(REQUIRED ACTION)
The lines you return must be all those in the data that hold the string "computer".

»»

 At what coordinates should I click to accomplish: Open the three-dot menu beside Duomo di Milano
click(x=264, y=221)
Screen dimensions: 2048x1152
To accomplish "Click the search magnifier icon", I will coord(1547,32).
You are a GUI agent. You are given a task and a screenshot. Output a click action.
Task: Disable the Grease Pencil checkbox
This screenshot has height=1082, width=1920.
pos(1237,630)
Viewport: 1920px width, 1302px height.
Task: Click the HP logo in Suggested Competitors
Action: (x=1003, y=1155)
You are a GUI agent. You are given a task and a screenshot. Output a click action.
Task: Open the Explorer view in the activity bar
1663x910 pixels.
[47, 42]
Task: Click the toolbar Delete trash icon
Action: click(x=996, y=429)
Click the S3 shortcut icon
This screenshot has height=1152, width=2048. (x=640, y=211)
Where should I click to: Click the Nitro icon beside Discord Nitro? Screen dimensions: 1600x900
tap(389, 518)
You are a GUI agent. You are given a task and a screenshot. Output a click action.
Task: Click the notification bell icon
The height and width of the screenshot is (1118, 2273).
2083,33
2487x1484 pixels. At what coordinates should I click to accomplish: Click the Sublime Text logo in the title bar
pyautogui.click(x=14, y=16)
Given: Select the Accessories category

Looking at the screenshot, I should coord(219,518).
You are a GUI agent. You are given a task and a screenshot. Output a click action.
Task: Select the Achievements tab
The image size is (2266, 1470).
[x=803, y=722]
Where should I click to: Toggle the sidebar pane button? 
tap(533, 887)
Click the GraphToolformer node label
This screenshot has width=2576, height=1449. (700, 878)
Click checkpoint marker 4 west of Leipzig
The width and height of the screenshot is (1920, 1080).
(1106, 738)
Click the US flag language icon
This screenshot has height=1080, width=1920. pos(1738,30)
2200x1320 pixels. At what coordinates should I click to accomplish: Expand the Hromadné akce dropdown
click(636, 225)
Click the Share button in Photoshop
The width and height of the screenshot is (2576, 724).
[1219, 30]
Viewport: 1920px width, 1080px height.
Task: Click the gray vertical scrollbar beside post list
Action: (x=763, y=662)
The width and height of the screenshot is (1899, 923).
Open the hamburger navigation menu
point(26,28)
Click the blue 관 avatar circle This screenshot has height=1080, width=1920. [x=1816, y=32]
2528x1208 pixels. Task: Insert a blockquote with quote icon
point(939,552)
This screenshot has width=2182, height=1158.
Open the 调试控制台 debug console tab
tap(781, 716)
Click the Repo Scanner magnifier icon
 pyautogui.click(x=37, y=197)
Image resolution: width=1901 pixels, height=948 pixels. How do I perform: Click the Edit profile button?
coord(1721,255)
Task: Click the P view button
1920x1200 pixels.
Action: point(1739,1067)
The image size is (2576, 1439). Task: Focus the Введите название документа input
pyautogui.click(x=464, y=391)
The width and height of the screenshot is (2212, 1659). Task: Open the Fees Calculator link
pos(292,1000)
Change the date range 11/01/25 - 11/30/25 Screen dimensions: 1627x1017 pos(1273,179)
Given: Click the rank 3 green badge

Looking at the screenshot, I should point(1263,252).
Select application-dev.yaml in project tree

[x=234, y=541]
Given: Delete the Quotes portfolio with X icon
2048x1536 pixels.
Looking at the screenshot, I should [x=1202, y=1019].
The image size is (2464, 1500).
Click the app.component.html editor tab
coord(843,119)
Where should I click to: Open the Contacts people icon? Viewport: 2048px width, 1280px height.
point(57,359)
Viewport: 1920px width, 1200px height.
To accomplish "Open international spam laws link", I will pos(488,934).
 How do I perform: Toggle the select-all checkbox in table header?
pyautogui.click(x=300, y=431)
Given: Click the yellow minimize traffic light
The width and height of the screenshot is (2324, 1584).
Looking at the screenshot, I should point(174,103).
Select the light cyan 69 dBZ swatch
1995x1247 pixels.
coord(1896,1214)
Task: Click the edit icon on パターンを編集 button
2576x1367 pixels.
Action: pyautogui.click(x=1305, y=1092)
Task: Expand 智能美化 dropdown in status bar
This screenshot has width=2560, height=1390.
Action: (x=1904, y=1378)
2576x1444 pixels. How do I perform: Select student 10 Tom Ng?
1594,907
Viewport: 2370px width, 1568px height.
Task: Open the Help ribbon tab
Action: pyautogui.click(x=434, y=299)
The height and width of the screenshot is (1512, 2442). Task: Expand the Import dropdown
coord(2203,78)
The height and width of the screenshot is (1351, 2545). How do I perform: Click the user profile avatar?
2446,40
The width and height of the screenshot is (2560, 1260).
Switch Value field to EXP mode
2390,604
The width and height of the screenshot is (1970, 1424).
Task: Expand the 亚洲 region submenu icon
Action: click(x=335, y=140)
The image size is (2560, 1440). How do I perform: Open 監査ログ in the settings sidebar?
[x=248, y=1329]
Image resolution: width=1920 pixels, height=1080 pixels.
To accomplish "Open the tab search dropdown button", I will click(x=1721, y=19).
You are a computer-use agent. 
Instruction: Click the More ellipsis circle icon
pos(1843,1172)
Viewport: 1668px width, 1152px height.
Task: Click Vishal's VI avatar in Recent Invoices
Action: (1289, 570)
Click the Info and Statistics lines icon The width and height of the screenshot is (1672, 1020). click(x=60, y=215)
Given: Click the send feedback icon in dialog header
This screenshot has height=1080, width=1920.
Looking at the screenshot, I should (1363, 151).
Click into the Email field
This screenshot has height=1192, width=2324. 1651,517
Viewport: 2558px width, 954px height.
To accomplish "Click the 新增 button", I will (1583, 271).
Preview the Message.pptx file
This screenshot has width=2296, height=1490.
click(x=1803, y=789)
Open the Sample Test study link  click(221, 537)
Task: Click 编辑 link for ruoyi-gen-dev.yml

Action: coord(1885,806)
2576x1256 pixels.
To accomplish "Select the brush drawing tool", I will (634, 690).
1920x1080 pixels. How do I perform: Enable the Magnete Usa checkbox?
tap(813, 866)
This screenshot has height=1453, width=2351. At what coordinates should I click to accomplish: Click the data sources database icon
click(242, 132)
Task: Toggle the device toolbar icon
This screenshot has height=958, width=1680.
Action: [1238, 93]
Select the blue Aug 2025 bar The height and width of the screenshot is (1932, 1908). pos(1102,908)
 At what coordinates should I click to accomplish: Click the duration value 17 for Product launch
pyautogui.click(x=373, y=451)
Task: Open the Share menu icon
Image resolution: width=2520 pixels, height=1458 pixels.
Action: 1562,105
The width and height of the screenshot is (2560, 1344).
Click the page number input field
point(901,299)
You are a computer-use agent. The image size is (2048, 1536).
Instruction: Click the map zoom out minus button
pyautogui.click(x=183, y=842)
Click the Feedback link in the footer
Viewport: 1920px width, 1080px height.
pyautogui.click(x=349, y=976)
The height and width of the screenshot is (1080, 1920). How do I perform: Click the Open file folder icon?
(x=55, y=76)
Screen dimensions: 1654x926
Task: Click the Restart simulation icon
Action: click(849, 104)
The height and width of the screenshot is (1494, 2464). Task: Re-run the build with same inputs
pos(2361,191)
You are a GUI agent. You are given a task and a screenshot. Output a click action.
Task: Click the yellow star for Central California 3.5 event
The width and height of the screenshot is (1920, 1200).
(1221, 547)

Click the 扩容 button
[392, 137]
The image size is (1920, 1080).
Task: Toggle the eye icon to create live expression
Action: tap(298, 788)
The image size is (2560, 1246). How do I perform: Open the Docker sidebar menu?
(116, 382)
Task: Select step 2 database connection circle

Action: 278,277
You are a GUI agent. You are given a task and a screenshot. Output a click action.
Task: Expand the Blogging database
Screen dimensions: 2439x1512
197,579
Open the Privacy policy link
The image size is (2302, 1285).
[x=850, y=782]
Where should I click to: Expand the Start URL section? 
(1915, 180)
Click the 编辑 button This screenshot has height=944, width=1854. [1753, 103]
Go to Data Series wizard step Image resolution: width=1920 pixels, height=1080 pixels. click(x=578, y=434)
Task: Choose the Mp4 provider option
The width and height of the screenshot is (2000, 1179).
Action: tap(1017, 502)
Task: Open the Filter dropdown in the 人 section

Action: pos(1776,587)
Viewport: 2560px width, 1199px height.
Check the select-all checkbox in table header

««

(TASK OUTPUT)
You are a computer-use agent. 
You are a computer-use agent. The image size is (2048, 1536).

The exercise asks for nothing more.